Seven of Cups is a Minor Arcana tarot card of the suit of Cups.

Rider–Waite symbolism
Generally speaking, Waite describes these cups as strange chalices of vision. They are all up on a cloud, which may reflect their ungrounded, impractical or transient nature and the over-imagination or confusion of the figure conjuring them. Accordingly, they have been associated with wishful thinking.

There is some dispute as to what the 7 symbols in the cups mean, but tarotologists have some speculation as to the meanings. The exact elements of this vision may be less important than the very act of conjuring them. 
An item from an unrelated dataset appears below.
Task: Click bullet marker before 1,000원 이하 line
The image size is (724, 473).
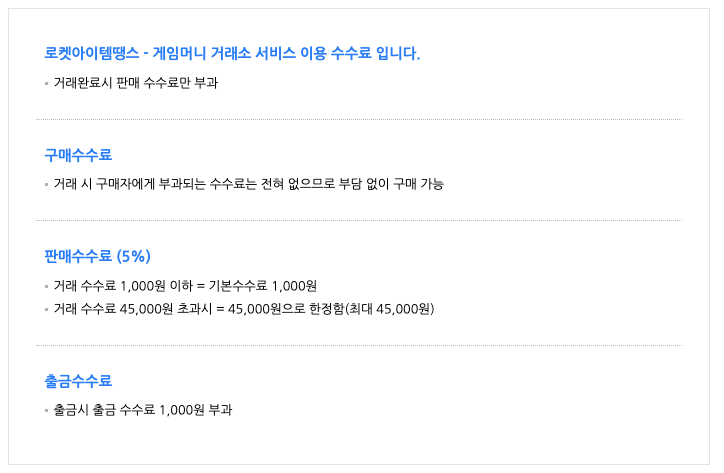Action: tap(47, 286)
According to some, this Card represents self-delusion, while others emphasize choice or temptation. Under rare and extreme circumstances, it may indicate the revelation of transcendental spiritual truth(s).

The cups seem to offer:
 A human head – may represent a potential companion to the seeker (love); also, the face of an oracle that gives answers and wisdom to all enquiries.
 A shrouded, glowing figurine – may represent the burning need for the conjurer's self-illumination.
 A snake – may represent animal passion and desire. Alternatively, some consider the snake to represent powerful transformative knowledge. The snake around The Magician's waist may offer insight into Waite's intention with this inclusion herein.
 A castle or tower – may represent power and stability, or one's native land. (contrast with The Tower)
 A treasure hoard – probably represents wealth and abundance.
 A laurel wreath – most likely represents victory, honor and status. Note the skull like shadow on the cup itself, which may point to the great dangers of vanity and pride (a deadly sin).
 A dragon – in keeping with the Christian imagery of the deck, it is more likely a symbol of evil, anger and envy, calamity. Today, dragons are mostly associated with fantasy, the supernatural, magic.

Reversed
A period of clarity after a time of confusion. It can also indicate that long-held dreams or ambitions are being overturned, either for good or ill.